SourceCodester Android Corona Virus Tracker App MD5 Cryptography Vulnerability

A vulnerability exists in the SourceCodester Android application "Corona Virus Tracker App India" version 1.0, which uses the outdated MD5 hashing algorithm for digest authentication. The `handleDigest()` function in `OkHttpClientWrapper.java` hashes credentials using `MessageDigest.getInstance("MD5")`. MD5 is known to be cryptographically broken, allowing for hash collisions, and making the authentication process susceptible to replay, spoofing, and brute-force attacks, potentially leading to unauthorized access.

Impact

The use of MD5 allows attackers to create inputs that generate the same hash, enabling replay attacks, spoofing of authentication tokens, brute-force cracking of passwords, and unauthorized access to the application.

Reproduction

The vulnerability can be reproduced by downloading the Corona Virus Tracker App India version 1.0 from SourceCodester.
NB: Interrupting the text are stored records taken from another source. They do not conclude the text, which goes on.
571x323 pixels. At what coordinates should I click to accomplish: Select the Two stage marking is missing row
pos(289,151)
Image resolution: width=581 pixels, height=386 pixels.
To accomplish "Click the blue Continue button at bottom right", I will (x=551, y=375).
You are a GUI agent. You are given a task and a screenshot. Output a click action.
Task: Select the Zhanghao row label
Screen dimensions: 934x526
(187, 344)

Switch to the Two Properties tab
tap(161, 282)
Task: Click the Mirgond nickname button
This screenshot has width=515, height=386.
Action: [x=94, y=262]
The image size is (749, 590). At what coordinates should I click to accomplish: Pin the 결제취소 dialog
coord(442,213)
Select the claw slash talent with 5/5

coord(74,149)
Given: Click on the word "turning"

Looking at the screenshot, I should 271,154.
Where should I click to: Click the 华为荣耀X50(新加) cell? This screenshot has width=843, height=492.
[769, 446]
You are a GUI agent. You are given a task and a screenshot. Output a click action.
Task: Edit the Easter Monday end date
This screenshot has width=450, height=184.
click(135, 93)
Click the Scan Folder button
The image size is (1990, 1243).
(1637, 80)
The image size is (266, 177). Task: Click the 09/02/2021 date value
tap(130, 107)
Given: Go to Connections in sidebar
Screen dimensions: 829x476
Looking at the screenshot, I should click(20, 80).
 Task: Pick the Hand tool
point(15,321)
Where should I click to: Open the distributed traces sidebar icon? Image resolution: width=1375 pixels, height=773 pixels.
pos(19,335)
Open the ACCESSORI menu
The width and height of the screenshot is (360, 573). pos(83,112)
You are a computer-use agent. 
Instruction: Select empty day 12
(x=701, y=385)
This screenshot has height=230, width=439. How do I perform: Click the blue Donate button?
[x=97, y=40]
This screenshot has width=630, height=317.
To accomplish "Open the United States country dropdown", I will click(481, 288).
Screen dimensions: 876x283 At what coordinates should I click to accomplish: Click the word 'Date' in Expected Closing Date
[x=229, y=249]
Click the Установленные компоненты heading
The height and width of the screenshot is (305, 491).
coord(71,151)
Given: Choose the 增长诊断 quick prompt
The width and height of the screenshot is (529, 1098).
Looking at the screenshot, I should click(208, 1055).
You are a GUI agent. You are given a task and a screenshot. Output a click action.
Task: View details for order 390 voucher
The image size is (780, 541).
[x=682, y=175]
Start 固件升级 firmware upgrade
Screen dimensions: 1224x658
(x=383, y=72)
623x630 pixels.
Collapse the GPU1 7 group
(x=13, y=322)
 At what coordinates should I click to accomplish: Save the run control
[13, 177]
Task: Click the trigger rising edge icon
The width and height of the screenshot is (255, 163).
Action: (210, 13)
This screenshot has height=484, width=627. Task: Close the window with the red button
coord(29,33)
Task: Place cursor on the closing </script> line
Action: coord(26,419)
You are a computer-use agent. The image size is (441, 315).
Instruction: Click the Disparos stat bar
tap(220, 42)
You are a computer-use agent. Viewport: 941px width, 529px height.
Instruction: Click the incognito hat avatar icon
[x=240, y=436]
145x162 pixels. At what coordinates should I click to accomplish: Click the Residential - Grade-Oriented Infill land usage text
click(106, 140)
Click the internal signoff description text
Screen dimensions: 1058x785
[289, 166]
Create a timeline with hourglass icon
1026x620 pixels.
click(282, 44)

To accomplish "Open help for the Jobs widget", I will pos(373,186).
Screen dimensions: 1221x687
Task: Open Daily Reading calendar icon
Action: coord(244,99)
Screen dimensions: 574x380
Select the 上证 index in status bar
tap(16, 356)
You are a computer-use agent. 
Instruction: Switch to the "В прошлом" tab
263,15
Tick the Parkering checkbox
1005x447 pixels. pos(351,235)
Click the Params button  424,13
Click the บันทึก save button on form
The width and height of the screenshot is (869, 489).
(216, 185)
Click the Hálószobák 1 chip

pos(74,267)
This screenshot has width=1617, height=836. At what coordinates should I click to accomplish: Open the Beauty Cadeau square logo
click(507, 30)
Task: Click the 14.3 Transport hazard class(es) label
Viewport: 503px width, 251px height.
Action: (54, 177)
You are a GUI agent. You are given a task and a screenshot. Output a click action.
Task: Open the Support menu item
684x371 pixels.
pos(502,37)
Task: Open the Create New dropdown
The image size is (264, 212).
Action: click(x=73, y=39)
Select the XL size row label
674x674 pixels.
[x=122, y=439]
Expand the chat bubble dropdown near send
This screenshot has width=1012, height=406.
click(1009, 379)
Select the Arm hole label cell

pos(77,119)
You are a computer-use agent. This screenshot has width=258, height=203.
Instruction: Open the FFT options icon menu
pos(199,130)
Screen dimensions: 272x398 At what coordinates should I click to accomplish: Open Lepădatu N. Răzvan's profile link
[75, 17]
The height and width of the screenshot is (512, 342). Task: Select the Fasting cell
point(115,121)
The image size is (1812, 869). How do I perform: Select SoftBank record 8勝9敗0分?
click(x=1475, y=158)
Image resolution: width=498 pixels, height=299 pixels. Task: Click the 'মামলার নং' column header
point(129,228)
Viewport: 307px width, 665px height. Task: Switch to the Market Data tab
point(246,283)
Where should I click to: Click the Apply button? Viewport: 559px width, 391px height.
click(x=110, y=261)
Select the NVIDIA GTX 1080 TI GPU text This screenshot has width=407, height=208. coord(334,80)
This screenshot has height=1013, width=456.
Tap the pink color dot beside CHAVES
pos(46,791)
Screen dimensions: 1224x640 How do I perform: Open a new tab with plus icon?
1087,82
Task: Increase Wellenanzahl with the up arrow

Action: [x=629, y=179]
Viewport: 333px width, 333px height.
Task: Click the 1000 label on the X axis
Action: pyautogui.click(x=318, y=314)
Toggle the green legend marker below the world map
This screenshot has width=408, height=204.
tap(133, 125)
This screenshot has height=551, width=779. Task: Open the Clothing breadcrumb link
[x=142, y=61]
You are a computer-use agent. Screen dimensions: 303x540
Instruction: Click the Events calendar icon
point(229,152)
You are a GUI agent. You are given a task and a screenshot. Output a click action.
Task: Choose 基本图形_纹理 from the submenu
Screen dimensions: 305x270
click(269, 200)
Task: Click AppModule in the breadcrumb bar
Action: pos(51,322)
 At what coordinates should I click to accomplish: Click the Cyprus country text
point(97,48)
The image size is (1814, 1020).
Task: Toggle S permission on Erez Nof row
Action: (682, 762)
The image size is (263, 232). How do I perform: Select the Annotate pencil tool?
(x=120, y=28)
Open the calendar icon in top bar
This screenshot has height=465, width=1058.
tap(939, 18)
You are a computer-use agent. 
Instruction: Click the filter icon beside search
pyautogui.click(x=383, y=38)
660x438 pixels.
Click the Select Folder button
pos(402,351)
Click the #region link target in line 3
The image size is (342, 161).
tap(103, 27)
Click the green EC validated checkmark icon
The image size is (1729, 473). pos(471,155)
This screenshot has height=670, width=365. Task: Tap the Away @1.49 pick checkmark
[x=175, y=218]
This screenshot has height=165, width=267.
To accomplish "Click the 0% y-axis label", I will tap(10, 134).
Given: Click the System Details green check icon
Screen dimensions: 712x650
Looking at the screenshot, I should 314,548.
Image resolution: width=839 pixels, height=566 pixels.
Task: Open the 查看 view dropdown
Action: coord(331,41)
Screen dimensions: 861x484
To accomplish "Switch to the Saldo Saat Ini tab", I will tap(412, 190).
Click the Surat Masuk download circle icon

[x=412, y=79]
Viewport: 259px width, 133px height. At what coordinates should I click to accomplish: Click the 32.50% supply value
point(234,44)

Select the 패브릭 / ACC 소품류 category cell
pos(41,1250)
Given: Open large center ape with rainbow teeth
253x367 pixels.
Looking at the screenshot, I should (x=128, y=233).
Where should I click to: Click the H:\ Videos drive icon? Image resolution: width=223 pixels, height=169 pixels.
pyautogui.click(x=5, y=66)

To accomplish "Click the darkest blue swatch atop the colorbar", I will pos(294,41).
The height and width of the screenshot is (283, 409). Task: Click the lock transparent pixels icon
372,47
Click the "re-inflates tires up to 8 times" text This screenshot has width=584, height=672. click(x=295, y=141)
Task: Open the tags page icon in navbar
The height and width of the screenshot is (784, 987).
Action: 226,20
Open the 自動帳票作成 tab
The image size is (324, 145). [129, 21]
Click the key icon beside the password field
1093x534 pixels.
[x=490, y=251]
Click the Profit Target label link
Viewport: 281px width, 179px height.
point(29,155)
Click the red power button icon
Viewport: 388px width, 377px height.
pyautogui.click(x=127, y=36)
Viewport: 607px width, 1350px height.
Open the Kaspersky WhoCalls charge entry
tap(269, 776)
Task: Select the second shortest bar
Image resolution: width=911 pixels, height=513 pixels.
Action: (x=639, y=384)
After installing the app, perform a static analysis using a tool like MobSF, which will reveal the use of MD5 in the authentication process. This analysis can be done by reversing the APK and inspecting the `OkHttpClientWrapper.java` file, where the `handleDigest()` function is located.

Remediation

Users are advised to update the authentication mechanism to use a secure hashing algorithm such as SHA-256 or SHA-3. For password hashing, consider using PBKDF2, bcrypt, or Argon2, ensuring proper salting and key-stretching to enhance security.